Passage:
5 weird things nobody told me about having COVID.

Getting COVID for the first time in March 2023 is embarrassing, sad and deeply uninteresting. Nobody cares about your symptoms. 

And if anyone is even reading this, it’s a miracle because most people stopped clicking on stories about COVID in mid 2021.

I know I did. But in the interests of making my COVID experience into content and salvaging something out of the sad rubble of my immune system, here are my revelations about what it’s like to be one of the last people on earth to get COVID.


There are two dumb things I said that caused me to get COVID. Last Monday, I was in a car with some co-workers, asking one of them, "So, how was your COVID?". This has become my go-to conversation starter. It never gets old. Usually people laugh and they always have a story to tell, either about their experience having COVID or their experience during COVID. It opens people up, I find. 

But in this case, it was a specific question because this co-worker had only recently recovered from her second bout.

We got talking about it and as is the way of these chats; she asked if I’d had it. Until last week, I have always half dreaded and half enjoyed this point in the conversation. Because part of me felt a tiny bit pleased with myself for getting through three years of a pandemic unscathed. The rest of me always knew that the tiny bit of smug would eventually bite me in the arse. 36 hours later, I had COVID.

The other dumb thing I said a few times over the past few weeks (unrelated to COVID) was "I just want to be by myself for a few days." Idiot.


For the first 36 hours, I just kept whimpering to myself, "Oh my god, I’m so sick" in a voice so pathetic it made in cringe inside the whimpering. Everything hurt SO MUCH. Mostly every muscle and joint but also my teeth hurt and how is that even possible. I couldn’t get comfortable. My fever wouldn’t break. Painkillers laughed at me, they may as well have been Tic Tacs (note: they were not Tic Tacs, they were medicine and please see your doctor if pain persists etc etc).


Seeing the two lines on the RAT test, after doing maybe hundreds of RATs in the last three years was slightly exciting, I won’t lie. It made me feel better about how utterly vile I felt because this wasn’t a normal cold or flu, this was COVID. 

"Oh, this is my COVID," I thought, with some small satisfaction. "My COVID is finally here."

Supplied records:

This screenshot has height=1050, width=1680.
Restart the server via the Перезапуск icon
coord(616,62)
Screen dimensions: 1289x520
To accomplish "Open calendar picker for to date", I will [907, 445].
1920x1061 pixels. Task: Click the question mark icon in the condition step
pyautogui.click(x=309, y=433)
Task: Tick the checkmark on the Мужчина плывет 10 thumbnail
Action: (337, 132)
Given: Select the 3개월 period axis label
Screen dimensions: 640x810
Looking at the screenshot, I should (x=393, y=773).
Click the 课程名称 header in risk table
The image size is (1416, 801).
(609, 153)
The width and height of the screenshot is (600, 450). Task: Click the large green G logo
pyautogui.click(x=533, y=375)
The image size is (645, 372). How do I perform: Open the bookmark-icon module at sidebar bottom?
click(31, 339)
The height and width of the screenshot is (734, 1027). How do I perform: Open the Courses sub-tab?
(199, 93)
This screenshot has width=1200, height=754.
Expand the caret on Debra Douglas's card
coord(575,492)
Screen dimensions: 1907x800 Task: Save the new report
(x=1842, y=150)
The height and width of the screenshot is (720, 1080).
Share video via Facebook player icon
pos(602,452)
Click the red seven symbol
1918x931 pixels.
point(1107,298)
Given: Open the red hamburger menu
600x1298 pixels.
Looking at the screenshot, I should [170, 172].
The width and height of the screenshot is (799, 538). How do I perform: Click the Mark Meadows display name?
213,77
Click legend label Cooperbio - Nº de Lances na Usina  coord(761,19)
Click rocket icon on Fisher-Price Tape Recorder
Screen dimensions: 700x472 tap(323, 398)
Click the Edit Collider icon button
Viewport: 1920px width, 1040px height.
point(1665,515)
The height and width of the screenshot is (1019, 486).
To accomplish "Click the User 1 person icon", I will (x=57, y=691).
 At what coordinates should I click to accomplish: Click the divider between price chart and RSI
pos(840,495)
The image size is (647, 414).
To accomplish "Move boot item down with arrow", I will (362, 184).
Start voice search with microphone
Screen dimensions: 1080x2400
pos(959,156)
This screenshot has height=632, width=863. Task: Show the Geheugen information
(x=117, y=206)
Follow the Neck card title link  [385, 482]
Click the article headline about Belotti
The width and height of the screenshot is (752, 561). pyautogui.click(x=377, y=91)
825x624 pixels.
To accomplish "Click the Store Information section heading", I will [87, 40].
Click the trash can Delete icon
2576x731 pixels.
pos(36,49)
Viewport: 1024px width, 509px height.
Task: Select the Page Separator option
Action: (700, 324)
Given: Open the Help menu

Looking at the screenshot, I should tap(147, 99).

What the task asks: Rewrite the paragraph of the COVID piece that begins "There are two dumb things I said" as a short bulleted list that keeps its main facts.

Task answer:
- The writer blames two dumb remarks for catching COVID.
- Last Monday, riding in a car with co-workers, the writer asked one of them, "So, how was your COVID?"
- That question is the writer's go-to conversation starter and never gets old.
- People usually laugh and always have a story, either about having COVID or about life during it.
- The writer finds it opens people up.